## What is being asked
Which lines of the listing hold the string "will"? Copy those lines.

## Provided records
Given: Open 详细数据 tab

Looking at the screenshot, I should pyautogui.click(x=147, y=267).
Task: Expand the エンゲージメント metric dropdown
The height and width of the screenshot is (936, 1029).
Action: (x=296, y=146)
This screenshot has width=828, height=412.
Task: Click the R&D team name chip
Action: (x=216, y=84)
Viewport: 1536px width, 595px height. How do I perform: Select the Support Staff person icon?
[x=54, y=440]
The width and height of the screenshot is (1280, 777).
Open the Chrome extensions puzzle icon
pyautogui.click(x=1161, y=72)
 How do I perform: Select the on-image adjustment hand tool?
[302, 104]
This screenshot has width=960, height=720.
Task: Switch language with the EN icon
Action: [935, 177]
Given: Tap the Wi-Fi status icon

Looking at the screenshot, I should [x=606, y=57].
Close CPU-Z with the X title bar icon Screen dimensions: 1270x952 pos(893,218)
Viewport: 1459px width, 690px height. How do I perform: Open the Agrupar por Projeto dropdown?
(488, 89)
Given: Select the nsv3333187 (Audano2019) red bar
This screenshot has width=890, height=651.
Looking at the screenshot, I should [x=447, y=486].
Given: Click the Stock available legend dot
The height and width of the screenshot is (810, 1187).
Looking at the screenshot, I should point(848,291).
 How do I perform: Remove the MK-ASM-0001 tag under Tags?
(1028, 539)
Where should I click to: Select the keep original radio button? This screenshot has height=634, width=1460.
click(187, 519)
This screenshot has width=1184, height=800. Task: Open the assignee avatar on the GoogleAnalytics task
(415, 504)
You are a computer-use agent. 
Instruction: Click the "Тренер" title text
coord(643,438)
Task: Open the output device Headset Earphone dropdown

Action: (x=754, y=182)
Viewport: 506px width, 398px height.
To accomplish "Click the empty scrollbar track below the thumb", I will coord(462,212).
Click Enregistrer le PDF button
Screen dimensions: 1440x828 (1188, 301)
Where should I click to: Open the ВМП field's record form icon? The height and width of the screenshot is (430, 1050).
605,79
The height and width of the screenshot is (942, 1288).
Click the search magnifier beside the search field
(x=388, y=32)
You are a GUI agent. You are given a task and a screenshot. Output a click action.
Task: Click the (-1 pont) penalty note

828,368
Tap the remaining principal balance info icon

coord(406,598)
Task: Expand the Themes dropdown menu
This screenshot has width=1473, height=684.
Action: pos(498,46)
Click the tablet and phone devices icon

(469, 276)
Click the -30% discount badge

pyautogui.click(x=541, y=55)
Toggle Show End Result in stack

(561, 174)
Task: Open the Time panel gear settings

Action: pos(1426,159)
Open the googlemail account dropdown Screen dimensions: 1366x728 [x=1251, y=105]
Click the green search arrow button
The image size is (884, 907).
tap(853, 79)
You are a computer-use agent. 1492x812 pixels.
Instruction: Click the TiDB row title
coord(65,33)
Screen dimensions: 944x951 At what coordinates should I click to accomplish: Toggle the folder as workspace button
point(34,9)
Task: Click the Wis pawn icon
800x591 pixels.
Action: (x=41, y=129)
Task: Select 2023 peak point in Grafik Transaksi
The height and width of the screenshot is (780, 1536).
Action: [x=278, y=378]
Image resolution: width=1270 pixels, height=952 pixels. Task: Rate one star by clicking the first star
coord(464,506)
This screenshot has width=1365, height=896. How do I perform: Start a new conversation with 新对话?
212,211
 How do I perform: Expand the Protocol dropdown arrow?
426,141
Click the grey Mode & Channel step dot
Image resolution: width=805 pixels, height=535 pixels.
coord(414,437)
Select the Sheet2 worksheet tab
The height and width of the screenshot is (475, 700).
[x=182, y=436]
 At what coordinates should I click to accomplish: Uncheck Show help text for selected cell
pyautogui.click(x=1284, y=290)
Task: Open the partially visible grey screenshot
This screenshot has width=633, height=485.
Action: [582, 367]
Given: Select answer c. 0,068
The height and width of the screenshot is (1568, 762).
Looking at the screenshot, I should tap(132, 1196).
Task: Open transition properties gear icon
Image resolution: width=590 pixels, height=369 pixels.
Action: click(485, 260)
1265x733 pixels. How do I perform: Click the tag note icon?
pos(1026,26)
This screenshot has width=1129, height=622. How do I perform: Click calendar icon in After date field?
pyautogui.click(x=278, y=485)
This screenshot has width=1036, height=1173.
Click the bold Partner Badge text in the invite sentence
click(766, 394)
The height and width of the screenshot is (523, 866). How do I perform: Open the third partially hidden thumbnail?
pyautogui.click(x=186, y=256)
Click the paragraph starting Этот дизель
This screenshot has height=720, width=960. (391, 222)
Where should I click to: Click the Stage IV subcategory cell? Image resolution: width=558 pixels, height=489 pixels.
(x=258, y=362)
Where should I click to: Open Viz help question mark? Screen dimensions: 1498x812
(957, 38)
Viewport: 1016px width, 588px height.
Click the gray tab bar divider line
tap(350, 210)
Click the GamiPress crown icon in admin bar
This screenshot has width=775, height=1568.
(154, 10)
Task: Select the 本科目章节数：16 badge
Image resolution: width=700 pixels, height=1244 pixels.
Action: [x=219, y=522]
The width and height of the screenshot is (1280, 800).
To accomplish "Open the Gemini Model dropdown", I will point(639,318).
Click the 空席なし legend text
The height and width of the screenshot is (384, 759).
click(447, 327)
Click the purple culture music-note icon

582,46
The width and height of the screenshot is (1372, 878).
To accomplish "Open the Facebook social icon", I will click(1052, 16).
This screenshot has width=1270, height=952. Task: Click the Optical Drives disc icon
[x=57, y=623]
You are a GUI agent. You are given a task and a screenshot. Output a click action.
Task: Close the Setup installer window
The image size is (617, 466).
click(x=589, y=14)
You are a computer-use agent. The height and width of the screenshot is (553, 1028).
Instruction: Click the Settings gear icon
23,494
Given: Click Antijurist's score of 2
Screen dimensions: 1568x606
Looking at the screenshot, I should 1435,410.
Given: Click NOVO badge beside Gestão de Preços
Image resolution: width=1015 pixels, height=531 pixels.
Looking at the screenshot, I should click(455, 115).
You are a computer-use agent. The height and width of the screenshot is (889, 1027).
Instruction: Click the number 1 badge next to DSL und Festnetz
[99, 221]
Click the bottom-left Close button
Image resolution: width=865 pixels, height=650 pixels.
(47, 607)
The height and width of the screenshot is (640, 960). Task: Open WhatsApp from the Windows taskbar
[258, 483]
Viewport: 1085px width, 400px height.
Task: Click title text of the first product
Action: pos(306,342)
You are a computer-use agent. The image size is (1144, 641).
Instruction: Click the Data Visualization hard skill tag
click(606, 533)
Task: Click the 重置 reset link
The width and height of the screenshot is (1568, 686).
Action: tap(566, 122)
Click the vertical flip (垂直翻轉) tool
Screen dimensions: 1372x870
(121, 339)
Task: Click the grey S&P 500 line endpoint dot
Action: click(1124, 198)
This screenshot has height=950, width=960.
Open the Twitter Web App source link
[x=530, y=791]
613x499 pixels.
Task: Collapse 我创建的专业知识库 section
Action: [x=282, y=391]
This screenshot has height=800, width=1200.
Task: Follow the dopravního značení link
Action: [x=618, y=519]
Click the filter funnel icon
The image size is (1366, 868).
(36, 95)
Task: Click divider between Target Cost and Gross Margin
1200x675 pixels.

## Response
To accomplish "Click the empty scrollbar track below the thumb", I will coord(462,212).
To accomplish "Open the Gemini Model dropdown", I will point(639,318).
To accomplish "Open the Facebook social icon", I will click(1052, 16).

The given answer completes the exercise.